Yang Belum Terjawab Setelah Bacaan Adelia dan Dwi Selesai
Bacaan itu punya batas yang diakui sendiri oleh Adelia dan Dwi. Mereka membatasi diri pada satu novel dan pada satu aspek teori Todorov, sehingga hasilnya tidak dapat diperlakukan sebagai potret sastra anak Indonesia secara keseluruhan. Keduanya juga tidak menguji bagaimana anak-anak pembaca sesungguhnya menangkap pesan itu. Yang mereka kerjakan adalah membaca teks, bukan mengukur pengaruhnya pada pembaca, dan perbedaan dua pekerjaan itu tidak kecil.
Baca juga Kesantunan Bahasa Jerman di Buku Ajar Netzwerk
Novel yang sama sudah beberapa kali dibaca peneliti lain. Al Yassin bersama Muhtarom dan Sugiarti pada 2021 memeriksa kearifan lokal di dalamnya untuk dijadikan bahan ajar sekolah menengah atas. Noviatussa’diyah, Sugiarti, dan Andalas pada tahun yang sama memakai teori ekologi budaya dan mencatat tradisi Duata, larangan melaut saat bulan purnama, serta kepercayaan pada lummu atau lumba-lumba. Wijaya pada 2020 membacanya lewat memori kolektif. Sungkowati sebelumnya, pada 2016, menelusuri persoalan lingkungan dalam novel Lemah Tanjung karya Ratna Indraswari Ibrahim.

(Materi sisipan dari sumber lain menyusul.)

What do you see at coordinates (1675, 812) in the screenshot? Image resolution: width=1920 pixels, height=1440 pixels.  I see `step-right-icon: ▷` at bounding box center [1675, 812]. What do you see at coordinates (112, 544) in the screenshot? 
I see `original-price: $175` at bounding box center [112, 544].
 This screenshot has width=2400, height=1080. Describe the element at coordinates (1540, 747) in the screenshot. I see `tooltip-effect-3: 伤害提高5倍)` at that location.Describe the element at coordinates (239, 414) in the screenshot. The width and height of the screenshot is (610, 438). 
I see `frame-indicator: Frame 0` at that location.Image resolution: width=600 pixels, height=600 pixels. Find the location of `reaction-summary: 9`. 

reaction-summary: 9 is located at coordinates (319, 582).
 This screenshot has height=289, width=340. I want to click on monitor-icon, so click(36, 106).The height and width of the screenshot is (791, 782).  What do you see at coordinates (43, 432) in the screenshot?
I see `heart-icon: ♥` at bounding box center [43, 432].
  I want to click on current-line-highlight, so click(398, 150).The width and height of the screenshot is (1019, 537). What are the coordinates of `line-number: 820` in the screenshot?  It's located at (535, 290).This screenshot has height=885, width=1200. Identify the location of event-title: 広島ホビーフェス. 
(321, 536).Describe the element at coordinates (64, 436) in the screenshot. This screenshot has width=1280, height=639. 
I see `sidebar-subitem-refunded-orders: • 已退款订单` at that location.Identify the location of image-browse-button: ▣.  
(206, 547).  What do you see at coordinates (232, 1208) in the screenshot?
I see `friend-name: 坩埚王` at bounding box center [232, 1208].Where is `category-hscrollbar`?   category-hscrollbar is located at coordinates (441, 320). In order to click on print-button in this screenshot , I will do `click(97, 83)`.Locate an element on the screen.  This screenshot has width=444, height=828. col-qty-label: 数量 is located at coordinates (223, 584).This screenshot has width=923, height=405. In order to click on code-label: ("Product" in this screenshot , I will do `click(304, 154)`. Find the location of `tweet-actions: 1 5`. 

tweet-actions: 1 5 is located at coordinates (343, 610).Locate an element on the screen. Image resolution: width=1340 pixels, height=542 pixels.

Okky Madasari pernah menjelaskan sendiri mengapa ia menulis serial ini. Dalam wawancara yang dicatat Parhani pada 2020, ia menyebut serial Mata lahir dari keprihatinannya terhadap dominasi cerita anak yang penuh pesan moral dan miskin fantasi. Buku ini seri ketiga, sesudah Mata di Tanah Melus pada 2018 dan Mata dan Rahasia Pulau Gapi pada 2019. Adelia dan Dwi menyebut jenis cerita anak yang mengangkat isu lingkungan masih jarang ditemukan di Indonesia.
Simpulan Adelia dan Dwi ditulis tanpa memenangkan satu pihak. Pola pikir modernisme, tulis keduanya, harus diposisikan seimbang dengan nilai kearifan lokal masyarakat Indonesia, dan kepercayaan lokal yang dianggap irasional justru mampu menjaga pelestarian laut. Mereka tidak menyatakan tradisi lebih unggul daripada teknologi. Yang mereka persoalkan adalah teknologi yang dipakai tanpa batas oleh orang-orang yang merasa berhak menentukan siapa yang beradab dan siapa yang belum.
Halaman tujuh belas itu tetap tertinggal di catatan Adelia. Di sana seorang anak bertanya buat apa ijazah, dan tidak ada tokoh dewasa di dalam novel yang menjawabnya. Yang menjawab justru perairan di sekitar kampung itu, yang masih penuh ikan karena ada aturan tentang bulan terang.